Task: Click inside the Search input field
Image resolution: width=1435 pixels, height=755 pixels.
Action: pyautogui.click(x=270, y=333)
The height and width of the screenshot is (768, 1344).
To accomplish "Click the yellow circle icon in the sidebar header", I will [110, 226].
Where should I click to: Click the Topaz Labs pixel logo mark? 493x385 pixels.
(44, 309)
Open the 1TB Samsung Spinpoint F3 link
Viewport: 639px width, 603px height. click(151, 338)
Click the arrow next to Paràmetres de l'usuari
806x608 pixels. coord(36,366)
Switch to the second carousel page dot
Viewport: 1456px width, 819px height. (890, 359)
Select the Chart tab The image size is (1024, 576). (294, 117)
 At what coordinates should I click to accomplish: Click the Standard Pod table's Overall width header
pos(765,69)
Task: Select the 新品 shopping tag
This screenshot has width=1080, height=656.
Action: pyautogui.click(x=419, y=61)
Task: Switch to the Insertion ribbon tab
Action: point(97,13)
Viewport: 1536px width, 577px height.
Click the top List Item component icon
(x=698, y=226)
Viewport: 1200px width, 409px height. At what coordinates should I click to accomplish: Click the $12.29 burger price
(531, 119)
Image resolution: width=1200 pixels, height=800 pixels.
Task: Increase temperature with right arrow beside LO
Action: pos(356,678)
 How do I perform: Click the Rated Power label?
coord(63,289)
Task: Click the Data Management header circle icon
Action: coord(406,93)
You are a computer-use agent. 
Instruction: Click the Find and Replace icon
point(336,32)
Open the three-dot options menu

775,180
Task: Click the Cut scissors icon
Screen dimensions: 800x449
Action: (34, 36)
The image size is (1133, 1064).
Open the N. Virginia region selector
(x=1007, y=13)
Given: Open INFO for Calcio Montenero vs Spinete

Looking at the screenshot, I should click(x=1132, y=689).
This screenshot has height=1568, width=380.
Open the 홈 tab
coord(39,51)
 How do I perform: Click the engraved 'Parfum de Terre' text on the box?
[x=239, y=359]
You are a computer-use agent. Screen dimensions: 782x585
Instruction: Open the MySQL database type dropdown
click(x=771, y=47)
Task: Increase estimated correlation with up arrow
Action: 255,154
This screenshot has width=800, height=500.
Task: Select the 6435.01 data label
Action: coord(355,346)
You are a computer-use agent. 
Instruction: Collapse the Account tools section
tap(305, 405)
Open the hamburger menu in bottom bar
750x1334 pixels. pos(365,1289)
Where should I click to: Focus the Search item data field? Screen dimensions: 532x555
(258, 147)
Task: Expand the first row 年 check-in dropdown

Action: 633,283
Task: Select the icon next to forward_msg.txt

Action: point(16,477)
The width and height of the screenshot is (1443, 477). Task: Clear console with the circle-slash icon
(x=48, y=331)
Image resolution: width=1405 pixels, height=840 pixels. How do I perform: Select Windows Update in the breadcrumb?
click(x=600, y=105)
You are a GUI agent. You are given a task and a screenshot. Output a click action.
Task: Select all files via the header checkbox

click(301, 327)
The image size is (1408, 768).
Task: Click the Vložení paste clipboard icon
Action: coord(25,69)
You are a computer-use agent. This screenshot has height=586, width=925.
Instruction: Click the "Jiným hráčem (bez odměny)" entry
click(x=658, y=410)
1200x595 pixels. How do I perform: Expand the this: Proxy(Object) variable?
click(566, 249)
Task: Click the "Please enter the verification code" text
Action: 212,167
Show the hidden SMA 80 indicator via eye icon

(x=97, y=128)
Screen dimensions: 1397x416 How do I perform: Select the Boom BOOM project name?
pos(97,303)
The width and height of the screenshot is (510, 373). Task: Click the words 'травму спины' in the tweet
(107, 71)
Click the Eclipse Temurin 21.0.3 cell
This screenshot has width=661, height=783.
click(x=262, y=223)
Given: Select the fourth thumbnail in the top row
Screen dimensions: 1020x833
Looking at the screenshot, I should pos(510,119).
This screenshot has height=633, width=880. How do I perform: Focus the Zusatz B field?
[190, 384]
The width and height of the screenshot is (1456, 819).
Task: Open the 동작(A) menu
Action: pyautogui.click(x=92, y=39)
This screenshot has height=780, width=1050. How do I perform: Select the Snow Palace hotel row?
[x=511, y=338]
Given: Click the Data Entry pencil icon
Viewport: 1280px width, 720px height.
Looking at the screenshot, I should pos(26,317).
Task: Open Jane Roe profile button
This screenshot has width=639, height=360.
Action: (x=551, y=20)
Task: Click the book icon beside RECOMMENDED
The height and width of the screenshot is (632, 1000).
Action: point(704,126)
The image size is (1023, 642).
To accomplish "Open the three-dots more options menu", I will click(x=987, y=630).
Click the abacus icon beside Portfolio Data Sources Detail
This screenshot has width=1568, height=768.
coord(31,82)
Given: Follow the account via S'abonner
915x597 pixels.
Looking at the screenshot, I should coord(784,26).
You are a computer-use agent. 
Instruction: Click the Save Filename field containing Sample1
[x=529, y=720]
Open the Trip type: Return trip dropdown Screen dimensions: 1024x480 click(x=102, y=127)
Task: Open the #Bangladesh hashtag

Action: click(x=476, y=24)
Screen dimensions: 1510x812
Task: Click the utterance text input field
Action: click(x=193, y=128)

——

- **Do this**:
Could you convert the material above into a Markdown table with the columns Row and Line, giving each non-blank line its own numbered row?

- **Exercise response**:
| Row | Line |
|---|---|
| 1 | Task: Click inside the Search input field |
| 2 | Image resolution: width=1435 pixels, height=755 pixels. |
| 3 | Action: pyautogui.click(x=270, y=333) |
| 4 | The height and width of the screenshot is (768, 1344). |
| 5 | To accomplish "Click the yellow circle icon in the sidebar header", I will [110, 226]. |
| 6 | Where should I click to: Click the Topaz Labs pixel logo mark? 493x385 pixels. |
| 7 | (44, 309) |
| 8 | Open the 1TB Samsung Spinpoint F3 link |
| 9 | Viewport: 639px width, 603px height. click(151, 338) |
| 10 | Click the arrow next to Paràmetres de l'usuari |
| 11 | 806x608 pixels. coord(36,366) |
| 12 | Switch to the second carousel page dot |
| 13 | Viewport: 1456px width, 819px height. (890, 359) |
| 14 | Select the Chart tab The image size is (1024, 576). (294, 117) |
| 15 |  At what coordinates should I click to accomplish: Click the Standard Pod table's Overall width header |
| 16 | pos(765,69) |
| 17 | Task: Select the 新品 shopping tag |
| 18 | This screenshot has width=1080, height=656. |
| 19 | Action: pyautogui.click(x=419, y=61) |
| 20 | Task: Switch to the Insertion ribbon tab |
| 21 | Action: point(97,13) |
| 22 | Viewport: 1536px width, 577px height. |
| 23 | Click the top List Item component icon |
| 24 | (x=698, y=226) |
| 25 | Viewport: 1200px width, 409px height. At what coordinates should I click to accomplish: Click the $12.29 burger price |
| 26 | (531, 119) |
| 27 | Image resolution: width=1200 pixels, height=800 pixels. |
| 28 | Task: Increase temperature with right arrow beside LO |
| 29 | Action: pos(356,678) |
| 30 |  How do I perform: Click the Rated Power label? |
| 31 | coord(63,289) |
| 32 | Task: Click the Data Management header circle icon |
| 33 | Action: coord(406,93) |
| 34 | You are a computer-use agent.  |
| 35 | Instruction: Click the Find and Replace icon |
| 36 | point(336,32) |
| 37 | Open the three-dot options menu |
| 38 | 775,180 |
| 39 | Task: Click the Cut scissors icon |
| 40 | Screen dimensions: 800x449 |
| 41 | Action: (34, 36) |
| 42 | The image size is (1133, 1064). |
| 43 | Open the N. Virginia region selector |
| 44 | (x=1007, y=13) |
| 45 | Given: Open INFO for Calcio Montenero vs Spinete |
| 46 | Looking at the screenshot, I should click(x=1132, y=689). |
| 47 | This screenshot has height=1568, width=380. |
| 48 | Open the 홈 tab |
| 49 | coord(39,51) |
| 50 |  How do I perform: Click the engraved 'Parfum de Terre' text on the box? |
| 51 | [x=239, y=359] |
| 52 | You are a computer-use agent. Screen dimensions: 782x585 |
| 53 | Instruction: Open the MySQL database type dropdown |
| 54 | click(x=771, y=47) |
| 55 | Task: Increase estimated correlation with up arrow |
| 56 | Action: 255,154 |
| 57 | This screenshot has width=800, height=500. |
| 58 | Task: Select the 6435.01 data label |
| 59 | Action: coord(355,346) |
| 60 | You are a computer-use agent.  |
| 61 | Instruction: Collapse the Account tools section |
| 62 | tap(305, 405) |
| 63 | Open the hamburger menu in bottom bar |
| 64 | 750x1334 pixels. pos(365,1289) |
| 65 | Where should I click to: Focus the Search item data field? Screen dimensions: 532x555 |
| 66 | (258, 147) |
| 67 | Task: Expand the first row 年 check-in dropdown |
| 68 | Action: 633,283 |
| 69 | Task: Select the icon next to forward_msg.txt |
| 70 | Action: point(16,477) |
| 71 | The width and height of the screenshot is (1443, 477). Task: Clear console with the circle-slash icon |
| 72 | (x=48, y=331) |
| 73 | Image resolution: width=1405 pixels, height=840 pixels. How do I perform: Select Windows Update in the breadcrumb? |
| 74 | click(x=600, y=105) |
| 75 | You are a GUI agent. You are given a task and a screenshot. Output a click action. |
| 76 | Task: Select all files via the header checkbox |
| 77 | click(301, 327) |
| 78 | The image size is (1408, 768). |
| 79 | Task: Click the Vložení paste clipboard icon |
| 80 | Action: coord(25,69) |
| 81 | You are a computer-use agent. This screenshot has height=586, width=925. |
| 82 | Instruction: Click the "Jiným hráčem (bez odměny)" entry |
| 83 | click(x=658, y=410) |
| 84 | 1200x595 pixels. How do I perform: Expand the this: Proxy(Object) variable? |
| 85 | click(566, 249) |
| 86 | Task: Click the "Please enter the verification code" text |
| 87 | Action: 212,167 |
| 88 | Show the hidden SMA 80 indicator via eye icon |
| 89 | (x=97, y=128) |
| 90 | Screen dimensions: 1397x416 How do I perform: Select the Boom BOOM project name? |
| 91 | pos(97,303) |
| 92 | The width and height of the screenshot is (510, 373). Task: Click the words 'травму спины' in the tweet |
| 93 | (107, 71) |
| 94 | Click the Eclipse Temurin 21.0.3 cell |
| 95 | This screenshot has width=661, height=783. |
| 96 | click(x=262, y=223) |
| 97 | Given: Select the fourth thumbnail in the top row |
| 98 | Screen dimensions: 1020x833 |
| 99 | Looking at the screenshot, I should pos(510,119). |
| 100 | This screenshot has height=633, width=880. How do I perform: Focus the Zusatz B field? |
| 101 | [190, 384] |
| 102 | The width and height of the screenshot is (1456, 819). |
| 103 | Task: Open the 동작(A) menu |
| 104 | Action: pyautogui.click(x=92, y=39) |
| 105 | This screenshot has height=780, width=1050. How do I perform: Select the Snow Palace hotel row? |
| 106 | [x=511, y=338] |
| 107 | Given: Click the Data Entry pencil icon |
| 108 | Viewport: 1280px width, 720px height. |
| 109 | Looking at the screenshot, I should pos(26,317). |
| 110 | Task: Open Jane Roe profile button |
| 111 | This screenshot has width=639, height=360. |
| 112 | Action: (x=551, y=20) |
| 113 | Task: Click the book icon beside RECOMMENDED |
| 114 | The height and width of the screenshot is (632, 1000). |
| 115 | Action: point(704,126) |
| 116 | The image size is (1023, 642). |
| 117 | To accomplish "Open the three-dots more options menu", I will click(x=987, y=630). |
| 118 | Click the abacus icon beside Portfolio Data Sources Detail |
| 119 | This screenshot has width=1568, height=768. |
| 120 | coord(31,82) |
| 121 | Given: Follow the account via S'abonner |
| 122 | 915x597 pixels. |
| 123 | Looking at the screenshot, I should coord(784,26). |
| 124 | You are a computer-use agent.  |
| 125 | Instruction: Click the Save Filename field containing Sample1 |
| 126 | [x=529, y=720] |
| 127 | Open the Trip type: Return trip dropdown Screen dimensions: 1024x480 click(x=102, y=127) |
| 128 | Task: Open the #Bangladesh hashtag |
| 129 | Action: click(x=476, y=24) |
| 130 | Screen dimensions: 1510x812 |
| 131 | Task: Click the utterance text input field |
| 132 | Action: click(x=193, y=128) |